Per Luigi non odio né amore di Gianni Antonio Palumbo recensione

Nell’oscuro silenzio della biblioteca ho imparato a distinguere le voci. Quelle buone, di cui potersi fidare, carezzevoli come il respiro del padre. Quelle rauche o gravi degli studiosi, troppo presi a compulsare i loro manuali per riuscire a percepirne il cuore, il sospiro, la bellezza.

Per Luigi non odio né amore è l’ultimo giallo di Gianni Antonio Palumbo (Scatole Parlanti, 198 pp).

Gianni Antonio Palumbo

Nato a Molfetta, Palumbo, dottore di ricerca in Italianistica, collabora con diverse testate ed è docente di materie letterarie presso l’Università degli Studi di Foggia. Autore del blog di critica Giano bifronte, ha curato l’edizione delle Rime di Isabella Morra (Stilo, 2019) e ha dato alle stampe diversi racconti (alcuni raccolti ne il Segreto di Chelidonia (SECOP, 2014). Con il romanzo Krankreich, tramonto di un sogno (Palomar) ha vinto il premio “Valle dei Trulli- Letteratura Giovane” in ex aequo con Chiara Gamberale.

Per Luigi non odio né amore, la trama

Due erano i simboli di Candevari: il già citato Principe Amodeo, colonna dell’istruzione dei proletari da rieducare e immolare al Verbo (divino o laico che fosse), e l’Accademia “Amaranta”, istituzione che si occupava di studi scientifici e letterari. Regno dei giovani delle migliori famiglie della regione, quelli destinati a comandare l’élite, insomma.

Anno 1978, nell’immaginario paese di Candevari, idealmente nel brindisino, alcuni eventi misteriosi sconvolgono la tranquilla vita di provincia. Nella cittadina hanno sede due importanti istituzioni scolastiche del territorio, l’Accademia Amaranta e il Principe Amedeo, che con i loro studenti influenzano la vita della comunità candevarese che viene sconvolta da degli eventi che coinvolgono i due istituti: l’omicidio di una ragazza, la scomparsa dell’insegnante Mattia Landi e un docente caduto dalla torre della Chiesa della Maddalena. Sullo sfondo, un’Italia sconvolta dal rapimento Moro e dalle vicende politiche di uno degli anni più bui della Repubblica.

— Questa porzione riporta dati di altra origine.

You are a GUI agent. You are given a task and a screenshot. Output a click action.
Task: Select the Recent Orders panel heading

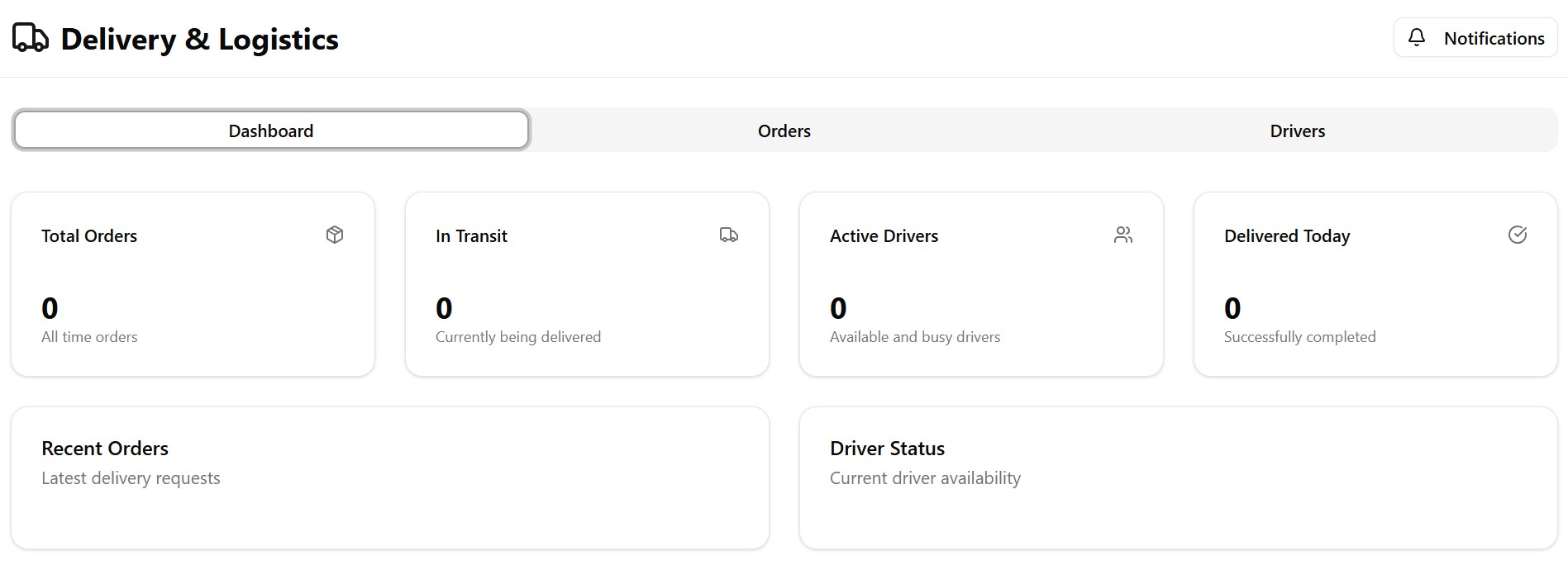click(105, 448)
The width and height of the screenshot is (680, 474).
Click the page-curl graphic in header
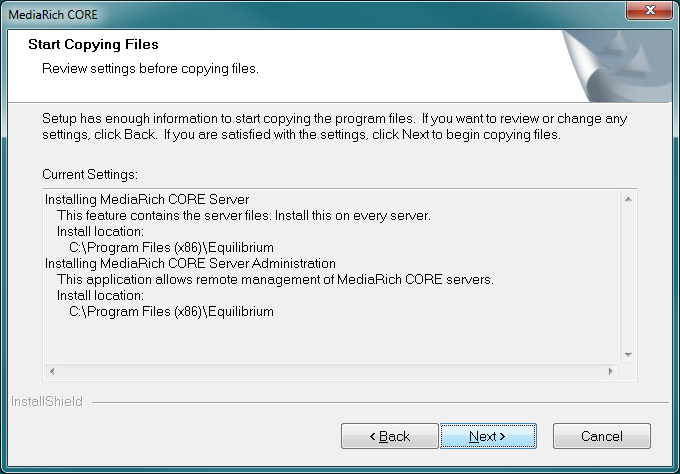tap(617, 66)
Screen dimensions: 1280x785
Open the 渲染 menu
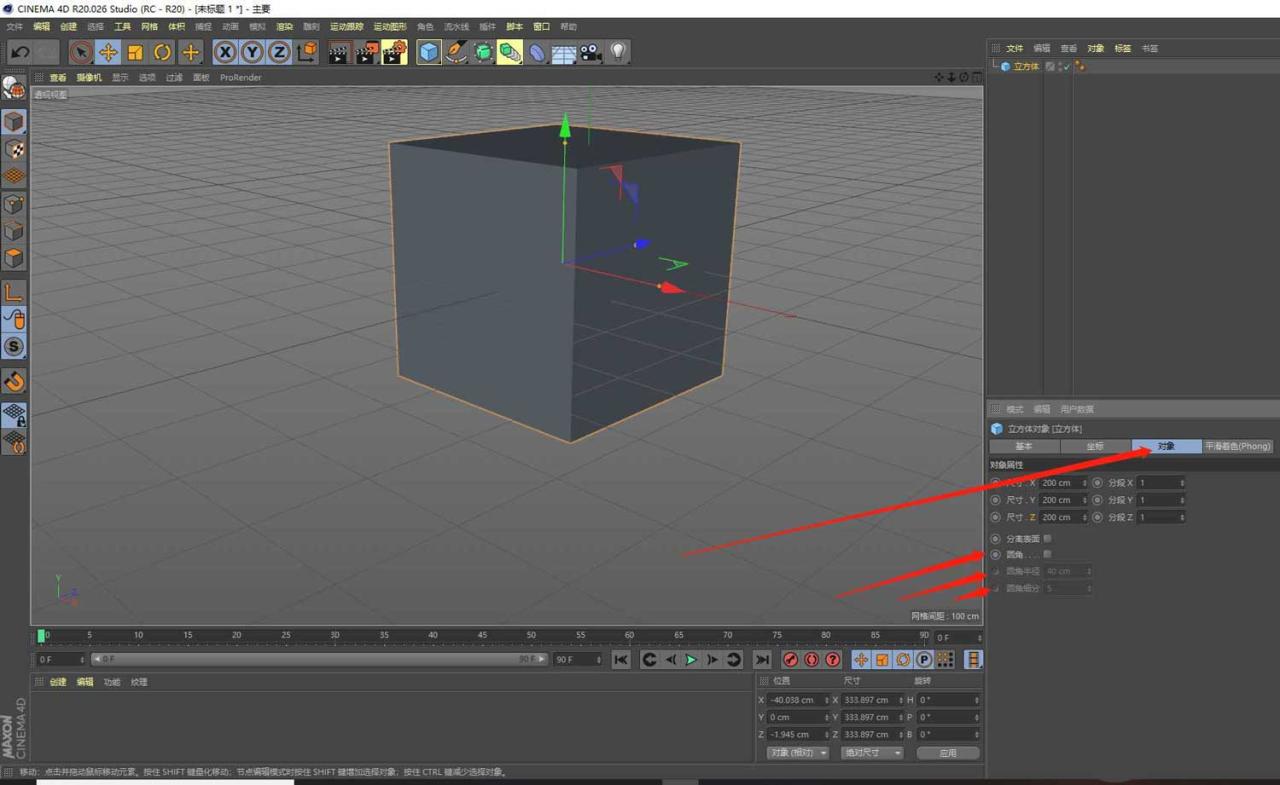click(x=284, y=26)
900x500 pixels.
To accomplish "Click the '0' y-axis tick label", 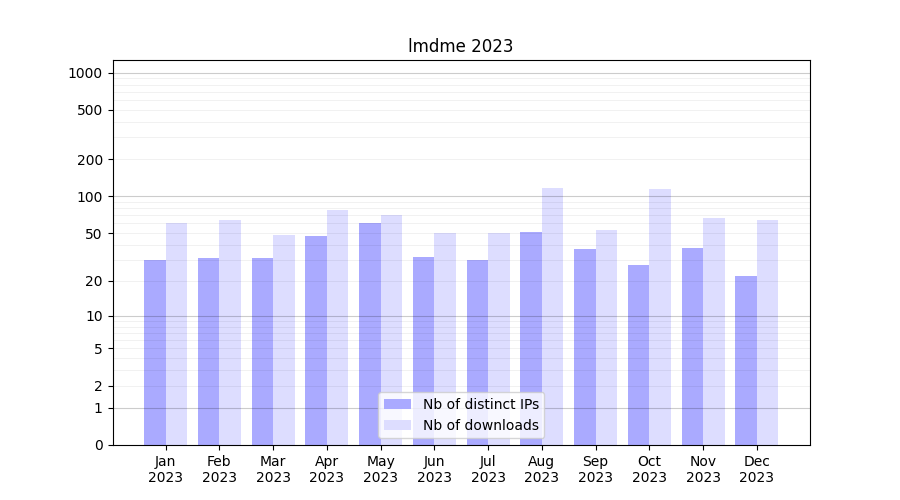I will (98, 445).
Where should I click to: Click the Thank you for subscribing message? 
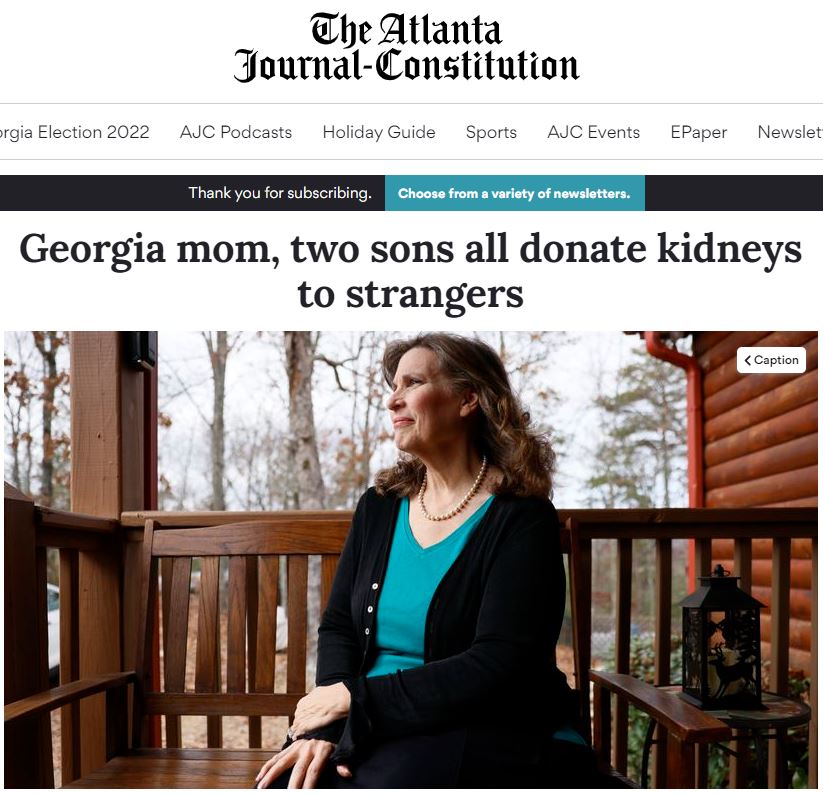click(x=280, y=193)
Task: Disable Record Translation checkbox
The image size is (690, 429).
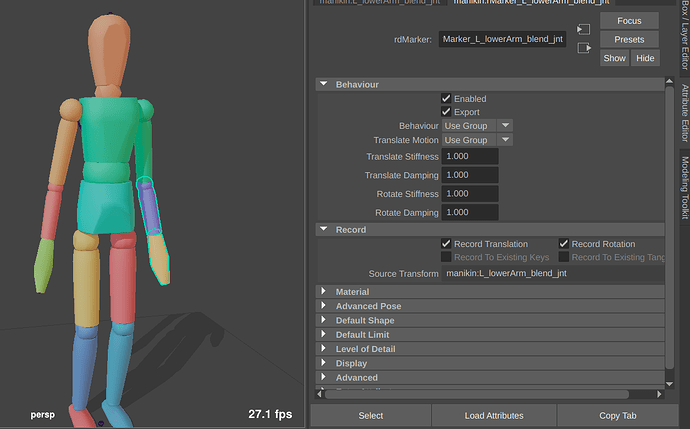Action: pyautogui.click(x=446, y=243)
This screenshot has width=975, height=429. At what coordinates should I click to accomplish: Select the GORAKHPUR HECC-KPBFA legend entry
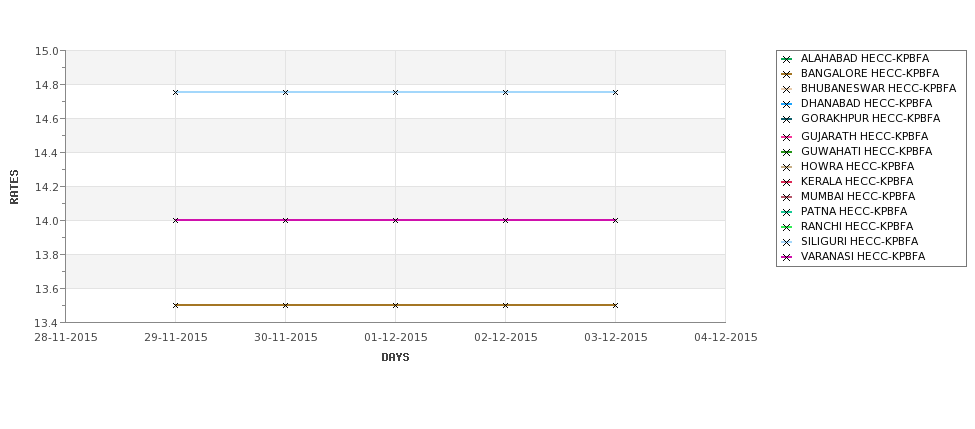870,118
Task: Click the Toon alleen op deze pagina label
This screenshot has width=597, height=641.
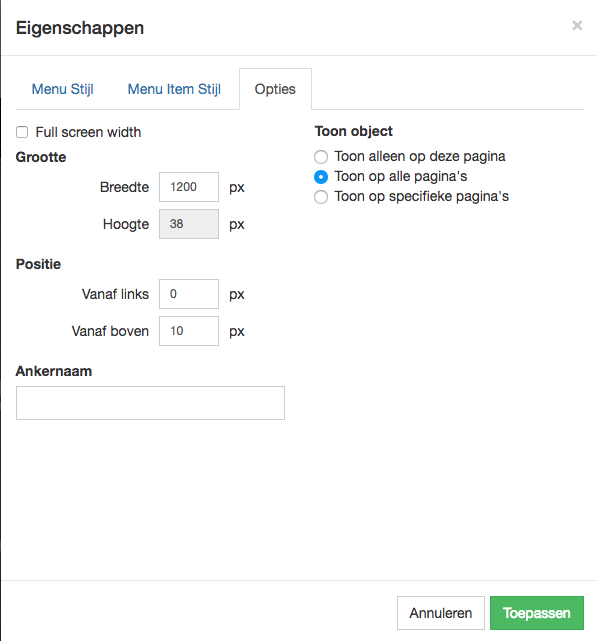Action: [x=420, y=156]
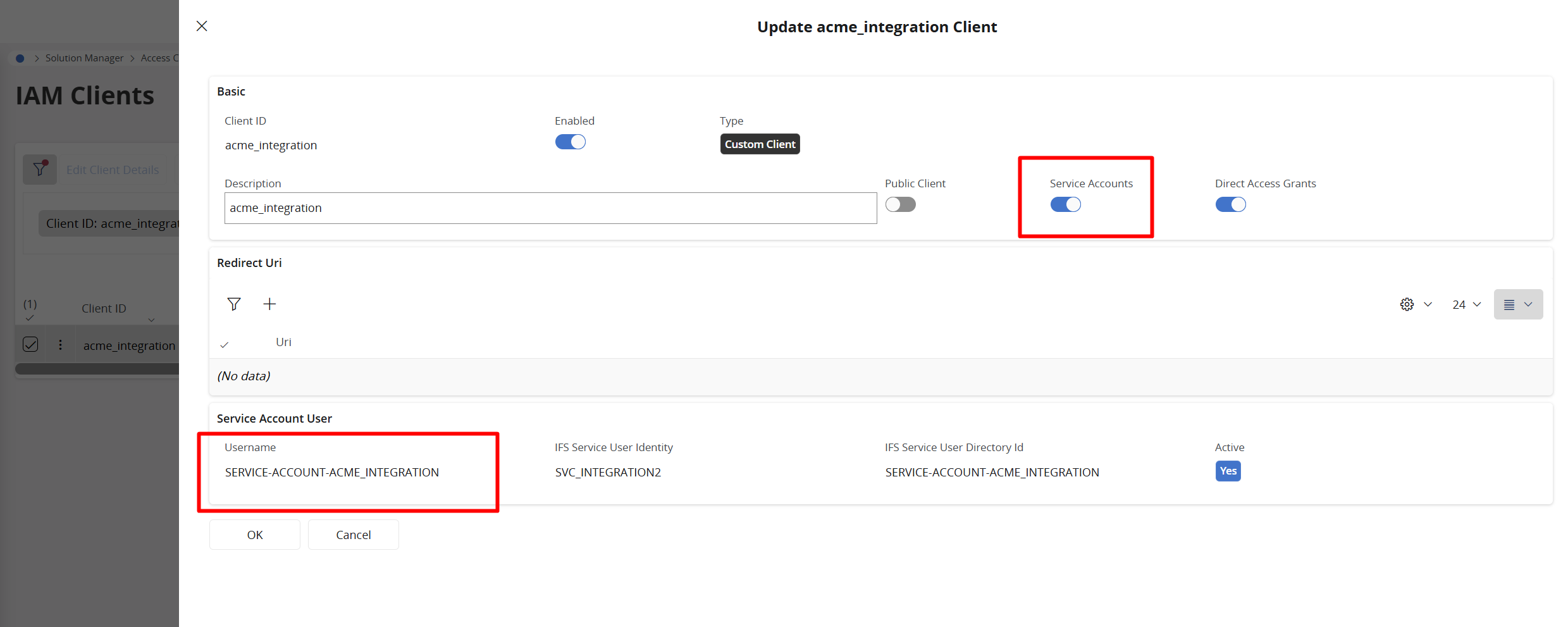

Non credo che tu possa ignorare che nei piccoli centri un rumore, una chiacchiera da nulla si trasformano in verità rivelata. Devo pregarti di non trascinare nel fango l’Accademia. Gli interessi in gioco sono troppo importanti, i genitori dei nostri allievi sono impegnati a scrivere la storia e un domani lo saranno i nostri ragazzi, in prima persona.

I temi

Segreti, abuso di potere e passioni travolgenti (e talvolta distruttive) sono i fili che muovono le azioni dei personaggi. Dietro l’apparente vita tranquilla di Candevari e dei due collegi, le convenzioni sociali e l’ipocrisia di facciata, emerge tutta la ferocità di azioni volte a sovvertire l’altro o impedire al prossimo di vivere la sua vera natura e la sua storia personale.

I personaggi

Mattia Landi, giovane, colto e affascinante insegnante di disegno nonché nipote della professoressa Laura Ferro, torna a Candevari e si fa apprezzare nell’ambito dell’Amaranta. Si innamora e vive la sua storia con la seducente Eleonora, figlia del rettore Arturo Molteni, che rimarrà sconvolta dalla sua scomparsa. Ma sulla sua stessa identità incombe più di un’ombra.

Arturo Molteni, rettore dell’Amaranta e padre di Eleonora e Savio, è un manipolatore, accecato dal suo potere. Cresciuto con il cardinale Frammarina e bimbo prodigio a otto anni, nonché appassionato di Robespierre, Molteni dietro la sua autorevolezza nasconde ambizioni e muove le fila della storia, ma non aggiungo altro per non cadere in uno spoiler.

Stile, linguaggio e considerazioni finali

Per Luigi non odio né amore è un romanzo che si legge senza grandi difficoltà grazie ad uno stile fresco e contemporaneo che si arricchisce di parole e concetti più aulici, dettati dal contesto accademico, che non ne appesantiscono il discorso. Il ritmo del romanzo è lento nella parte iniziale che intimamente ci introduce nei meandri della storia e del contesto, ma il climax ascendente solletica la curiosità del lettore e lo coinvolge in un turbine di fatti ed emozioni con l’avvicinarsi al finale.